Re: Amazon Access

At 02:04 AM 2003-02-24, Isofarro wrote:
>I would expect to get the same search results no matter which front-end I
>used (since Amazon is largely a database driven website), but this seems not
>to be the case.

This is an unreasonable expectation.  To be able to get to all the offerings
is a basic access requirement.  That the search should identify the same
full bag of hits is probably a corrolary of this.  That different previews
with different shortList sizes should always show the same top three; this
is not an accessibility requirement nor is it really a reasonable demand.
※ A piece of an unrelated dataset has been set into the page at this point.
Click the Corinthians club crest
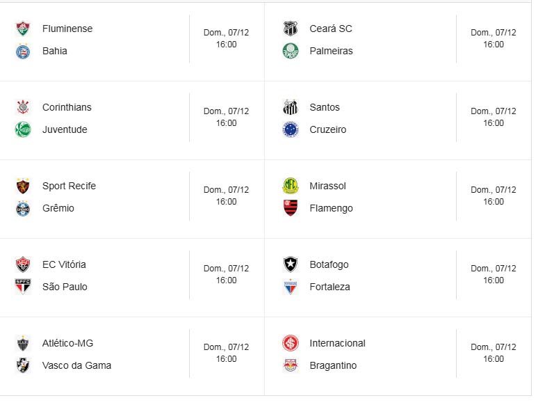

The filtering to get the subset shown first is based on guessing, and it is
not unreasonable for the guessing to be sensitive to the size of the subset
that fits in the particular view and the likely user preferences that go
with variant user demographics per view.

To demand the first three in a first page that shows only three to be
identically the same as the featured three on a first page that shows ten is
neither necessary, nor on closer examination is it in the user interest.

Al

PS: one controversial source of differences: sniffing

People can debate the ethics of the "mixed initiative" priorities that are
applied to what comes up at the head of the list, here.  Even on Google you
get the sponsored links first.

The merchant's objective is to present you with something that you will
recognize as something you want to buy.  Before you tire of the chase.  Real
web wanderers are fickle, remember the conventional wisdom about how "if it's
not visible after three clicks, they're not going to find it."

So the site will apply everything it knows about you to guess your
preferences as to which of the hits you are more likely to want to buy.
These are just guesses, if you put clear logical guidance in the search, the
system will honor this.  But you can't totally fault them for including all
available information when they are left to guess.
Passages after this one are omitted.